Myth #3: High-deductible health plans are the more expensive option

October is HSA Month. Each week this month, we’ll be busting a common myth around health savings accounts (HSAs) in hopes of increasing the access to and understanding of these helpful tax-advantaged savings vehicles. With healthcare costs in the U.S. continuing to rise, we hope to elevate HSAs and improve consumer understanding to deliver another tool that will ease the cost burden in retirement and make healthcare more affordable today.

If you have a question about how HSAs work, reach out to us on Twitter @alegeus or email HSAQuetions@alegeus.com.

 

Myth #3: High-deductible health plans are the more expensive option

Here’s what we know: High-deductible health plans (HDHPs) would be financially beneficial for 65% of consumers.

Yes, you read that right. When paired with a health savings account (HSA), HDHPs are the most cost-effective health plan for most people. Yet many remain hesitant to consider electing one.

This hesitation often arises when people simply hear the term high-deductible. The expectation of more out-of-pocket costs can send people to a traditional (PPO) plan. Inci Kaya, senior analyst at Aite Group, said on Twitter last year, “High deductible is such an unfortunate label to slap on these plans. Calling them HSA-compatible would be much gentler on everyone’s psyche and draw attention to the benefits that come hand in hand with such plans.”

Others agree. The Health Savings Act introduced in Senate in Jan. 2019 proposed changing the name “high deductible health plan” to “HSA-qualified health plans.” Both Kaya’s comment and the proposed legislation aim to draw more attention to the benefits of such plans – primarily the triple tax advantage of HSAs that typically pair with HDHPs. In fact, financial expert and radio host Dave Ramsey suggests reframing the comparison between plans as HSA vs. PPO, rather than HDHP vs. PPO.

HDHPs + HSAs can lead to savings

To start with, HDHPs typically have a much lower monthly premium than traditional health plans. When employees save on those monthly premium costs, they can reallocate the saved dollars as contributions to an HSA and reap pre-tax benefits. Similarly, employers can elect to reallocate their monthly premium savings to seed employee accounts. When employers contribute to employee accounts, they not only see greater adoption of HSAs, but also see higher account balances. The more employees use pre-tax dollars to pay for their healthcare, the less money they’ll spend. In fact, an Alegeus report found that American consumers could save a collective $85 billion on eligible out-of-pocket medical expenses if they used pre-tax dollars. This would go a long way toward bending the medical cost curve.

HDHPs can also save people on taxes. The FICA tax (7.65% in 2020) is a combination of a 6.2% Social Security tax and a 1.45% Medicare tax the IRS imposes on employee earnings.

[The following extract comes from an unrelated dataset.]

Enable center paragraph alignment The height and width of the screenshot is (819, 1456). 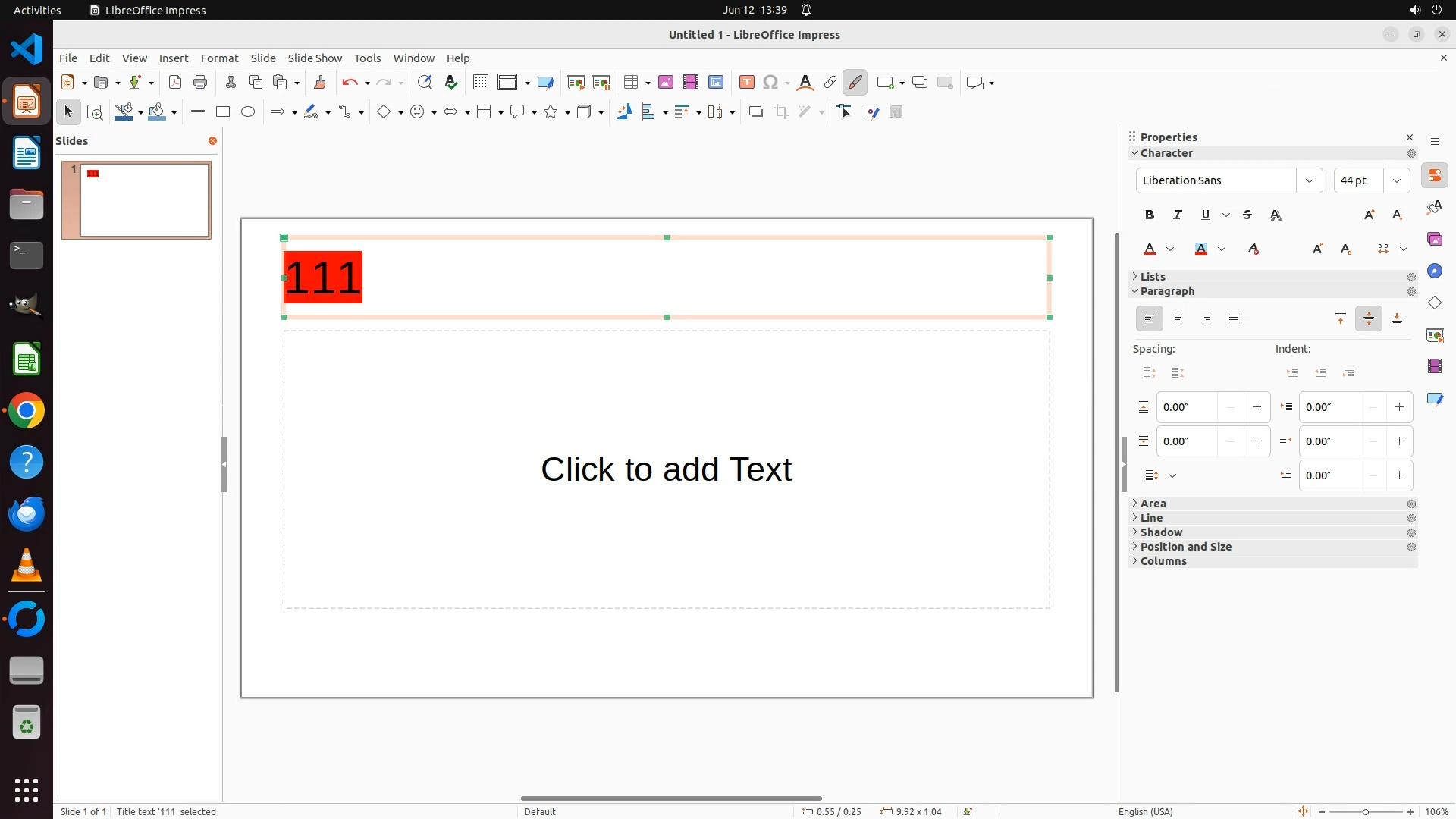(1178, 319)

However, as this article from National Benefits Services points out, “Employee’s HSA contributions are exempt from income taxation.” In addition, if an employer chooses to seed employee accounts, it will save them their portion of the FICA tax as well.

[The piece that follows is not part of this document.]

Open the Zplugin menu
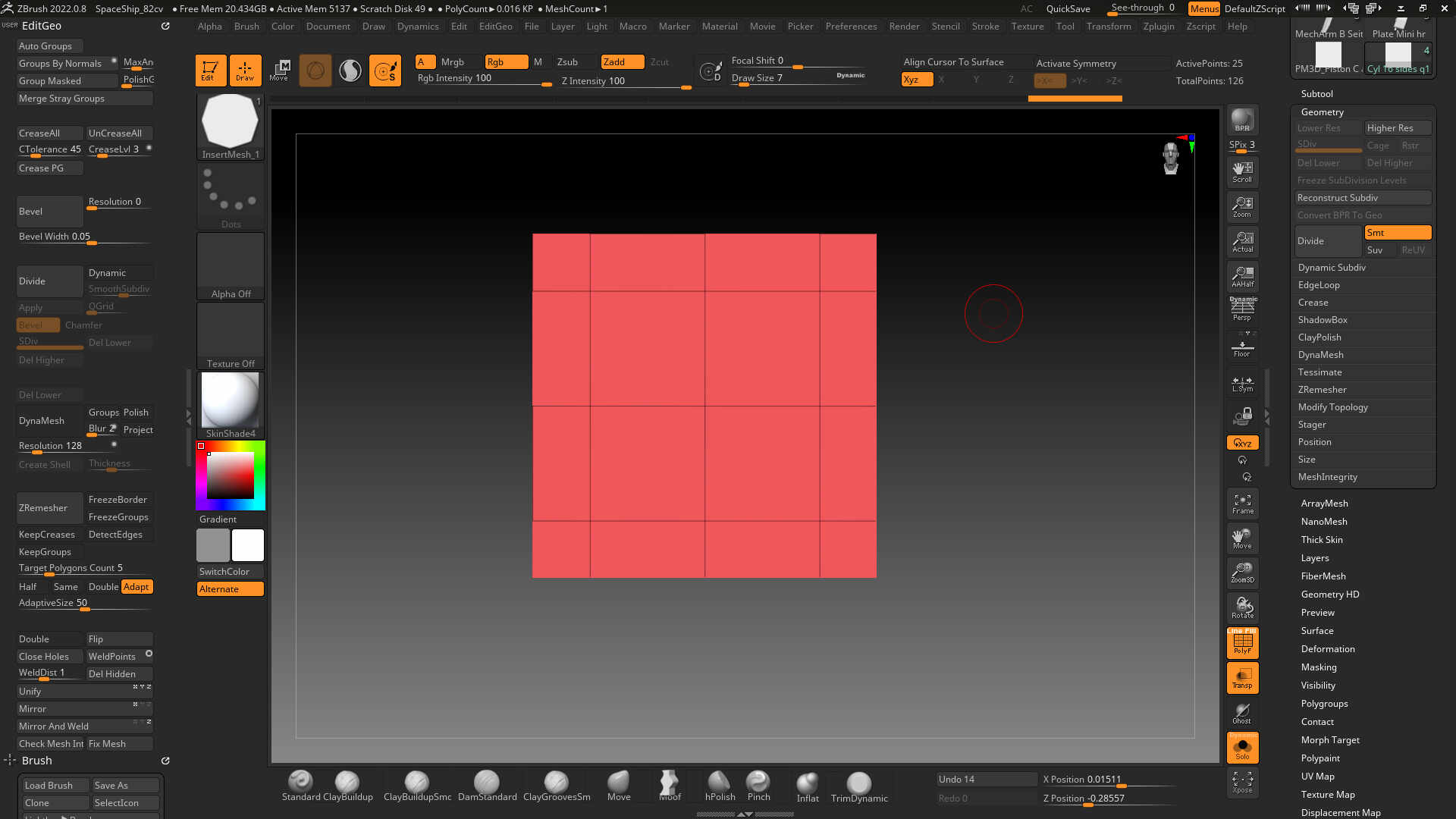 pyautogui.click(x=1158, y=27)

Finally, HSAs provide the opportunity to invest funds for tax-free growth. People can use these funds on future expected and unexpected medical costs – or build up savings for retirement.

Bonus: HDHPs + HSAs can lead to savvier, healthier consumer behavior

While HDHPs paired with an HSA save money for most people, they also lead to better consumer behavior and outcomes. The 2018 EBRI Research Institute 2018 Consumer Engagement Survey found that those who elect HDHPs are more likely to look into cost and coverage information than those in traditional health plans. Those with HDHPs are also more likely to check quality ratings on doctors, discuss treatment options, develop a healthcare budget and more. With a closer eye on their healthcare processes and expenses, it stands to reason that people will save money and make more informed care decisions.